• [Data section]:
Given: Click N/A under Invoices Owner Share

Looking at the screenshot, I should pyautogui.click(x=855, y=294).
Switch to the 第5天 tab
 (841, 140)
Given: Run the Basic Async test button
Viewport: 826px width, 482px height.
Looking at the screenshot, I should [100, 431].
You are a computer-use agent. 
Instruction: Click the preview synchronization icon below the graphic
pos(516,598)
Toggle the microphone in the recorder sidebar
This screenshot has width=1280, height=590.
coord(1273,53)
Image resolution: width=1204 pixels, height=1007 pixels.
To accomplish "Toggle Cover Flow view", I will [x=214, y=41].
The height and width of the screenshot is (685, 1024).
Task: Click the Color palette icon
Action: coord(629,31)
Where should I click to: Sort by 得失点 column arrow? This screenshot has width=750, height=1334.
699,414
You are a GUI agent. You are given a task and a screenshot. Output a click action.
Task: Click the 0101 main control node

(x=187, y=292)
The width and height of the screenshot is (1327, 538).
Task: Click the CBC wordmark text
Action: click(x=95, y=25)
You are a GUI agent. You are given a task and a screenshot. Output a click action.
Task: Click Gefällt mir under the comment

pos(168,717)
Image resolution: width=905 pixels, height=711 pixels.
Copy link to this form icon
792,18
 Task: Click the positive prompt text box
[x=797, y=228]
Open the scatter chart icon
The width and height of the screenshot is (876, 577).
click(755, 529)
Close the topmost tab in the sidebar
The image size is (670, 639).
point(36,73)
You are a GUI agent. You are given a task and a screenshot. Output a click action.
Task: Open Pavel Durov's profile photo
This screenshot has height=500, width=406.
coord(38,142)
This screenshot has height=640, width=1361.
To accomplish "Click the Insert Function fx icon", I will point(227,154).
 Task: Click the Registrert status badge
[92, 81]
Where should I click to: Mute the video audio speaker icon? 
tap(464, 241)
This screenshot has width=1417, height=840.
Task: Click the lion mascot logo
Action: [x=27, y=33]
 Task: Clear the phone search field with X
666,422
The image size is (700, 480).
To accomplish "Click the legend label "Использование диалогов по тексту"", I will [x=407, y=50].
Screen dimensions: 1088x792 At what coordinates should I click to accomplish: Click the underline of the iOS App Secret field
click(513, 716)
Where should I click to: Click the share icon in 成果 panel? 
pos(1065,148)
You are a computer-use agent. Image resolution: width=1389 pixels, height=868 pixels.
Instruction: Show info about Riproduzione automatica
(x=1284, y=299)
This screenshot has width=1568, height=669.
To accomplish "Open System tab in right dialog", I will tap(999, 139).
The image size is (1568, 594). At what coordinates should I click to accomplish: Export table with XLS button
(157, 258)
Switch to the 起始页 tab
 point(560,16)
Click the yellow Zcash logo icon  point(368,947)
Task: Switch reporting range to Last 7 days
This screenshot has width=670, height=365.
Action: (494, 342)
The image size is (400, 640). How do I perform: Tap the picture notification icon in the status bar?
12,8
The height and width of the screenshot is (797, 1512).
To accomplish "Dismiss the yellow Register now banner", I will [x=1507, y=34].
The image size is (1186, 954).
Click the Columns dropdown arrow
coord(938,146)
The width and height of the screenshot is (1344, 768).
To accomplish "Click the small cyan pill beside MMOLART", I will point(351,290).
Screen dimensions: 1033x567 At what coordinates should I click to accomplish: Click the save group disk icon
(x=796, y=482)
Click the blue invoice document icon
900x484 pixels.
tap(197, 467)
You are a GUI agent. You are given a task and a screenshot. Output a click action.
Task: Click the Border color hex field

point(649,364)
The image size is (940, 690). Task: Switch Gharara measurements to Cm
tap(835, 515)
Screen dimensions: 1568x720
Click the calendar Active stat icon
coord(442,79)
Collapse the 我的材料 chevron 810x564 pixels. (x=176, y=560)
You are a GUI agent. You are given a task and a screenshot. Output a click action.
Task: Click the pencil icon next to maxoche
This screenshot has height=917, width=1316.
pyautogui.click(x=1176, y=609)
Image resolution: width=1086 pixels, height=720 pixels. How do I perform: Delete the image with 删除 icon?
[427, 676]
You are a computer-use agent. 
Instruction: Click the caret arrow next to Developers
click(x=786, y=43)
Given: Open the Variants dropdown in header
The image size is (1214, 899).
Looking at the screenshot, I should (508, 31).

• [Task requirements]: Set down the data exactly.

• [Completed exercise]:
Given: Click N/A under Invoices Owner Share

Looking at the screenshot, I should pyautogui.click(x=855, y=294).
Switch to the 第5天 tab
 (841, 140)
Given: Run the Basic Async test button
Viewport: 826px width, 482px height.
Looking at the screenshot, I should [100, 431].
You are a computer-use agent. 
Instruction: Click the preview synchronization icon below the graphic
pos(516,598)
Toggle the microphone in the recorder sidebar
This screenshot has width=1280, height=590.
coord(1273,53)
Image resolution: width=1204 pixels, height=1007 pixels.
To accomplish "Toggle Cover Flow view", I will [x=214, y=41].
The height and width of the screenshot is (685, 1024).
Task: Click the Color palette icon
Action: coord(629,31)
Where should I click to: Sort by 得失点 column arrow? This screenshot has width=750, height=1334.
699,414
You are a GUI agent. You are given a task and a screenshot. Output a click action.
Task: Click the 0101 main control node

(x=187, y=292)
The width and height of the screenshot is (1327, 538).
Task: Click the CBC wordmark text
Action: click(x=95, y=25)
You are a GUI agent. You are given a task and a screenshot. Output a click action.
Task: Click Gefällt mir under the comment

pos(168,717)
Image resolution: width=905 pixels, height=711 pixels.
Copy link to this form icon
792,18
 Task: Click the positive prompt text box
[x=797, y=228]
Open the scatter chart icon
The width and height of the screenshot is (876, 577).
click(755, 529)
Close the topmost tab in the sidebar
The image size is (670, 639).
point(36,73)
You are a GUI agent. You are given a task and a screenshot. Output a click action.
Task: Open Pavel Durov's profile photo
This screenshot has height=500, width=406.
coord(38,142)
This screenshot has height=640, width=1361.
To accomplish "Click the Insert Function fx icon", I will point(227,154).
 Task: Click the Registrert status badge
[92, 81]
Where should I click to: Mute the video audio speaker icon? 
tap(464, 241)
This screenshot has width=1417, height=840.
Task: Click the lion mascot logo
Action: [x=27, y=33]
 Task: Clear the phone search field with X
666,422
The image size is (700, 480).
To accomplish "Click the legend label "Использование диалогов по тексту"", I will [x=407, y=50].
Screen dimensions: 1088x792 At what coordinates should I click to accomplish: Click the underline of the iOS App Secret field
click(513, 716)
Where should I click to: Click the share icon in 成果 panel? 
pos(1065,148)
You are a computer-use agent. Image resolution: width=1389 pixels, height=868 pixels.
Instruction: Show info about Riproduzione automatica
(x=1284, y=299)
This screenshot has width=1568, height=669.
To accomplish "Open System tab in right dialog", I will tap(999, 139).
The image size is (1568, 594). At what coordinates should I click to accomplish: Export table with XLS button
(157, 258)
Switch to the 起始页 tab
 point(560,16)
Click the yellow Zcash logo icon  point(368,947)
Task: Switch reporting range to Last 7 days
This screenshot has width=670, height=365.
Action: (494, 342)
The image size is (400, 640). How do I perform: Tap the picture notification icon in the status bar?
12,8
The height and width of the screenshot is (797, 1512).
To accomplish "Dismiss the yellow Register now banner", I will [x=1507, y=34].
The image size is (1186, 954).
Click the Columns dropdown arrow
coord(938,146)
The width and height of the screenshot is (1344, 768).
To accomplish "Click the small cyan pill beside MMOLART", I will point(351,290).
Screen dimensions: 1033x567 At what coordinates should I click to accomplish: Click the save group disk icon
(x=796, y=482)
Click the blue invoice document icon
900x484 pixels.
tap(197, 467)
You are a GUI agent. You are given a task and a screenshot. Output a click action.
Task: Click the Border color hex field

point(649,364)
The image size is (940, 690). Task: Switch Gharara measurements to Cm
tap(835, 515)
Screen dimensions: 1568x720
Click the calendar Active stat icon
coord(442,79)
Collapse the 我的材料 chevron 810x564 pixels. (x=176, y=560)
You are a GUI agent. You are given a task and a screenshot. Output a click action.
Task: Click the pencil icon next to maxoche
This screenshot has height=917, width=1316.
pyautogui.click(x=1176, y=609)
Image resolution: width=1086 pixels, height=720 pixels. How do I perform: Delete the image with 删除 icon?
[427, 676]
You are a computer-use agent. 
Instruction: Click the caret arrow next to Developers
click(x=786, y=43)
Given: Open the Variants dropdown in header
The image size is (1214, 899).
Looking at the screenshot, I should (508, 31).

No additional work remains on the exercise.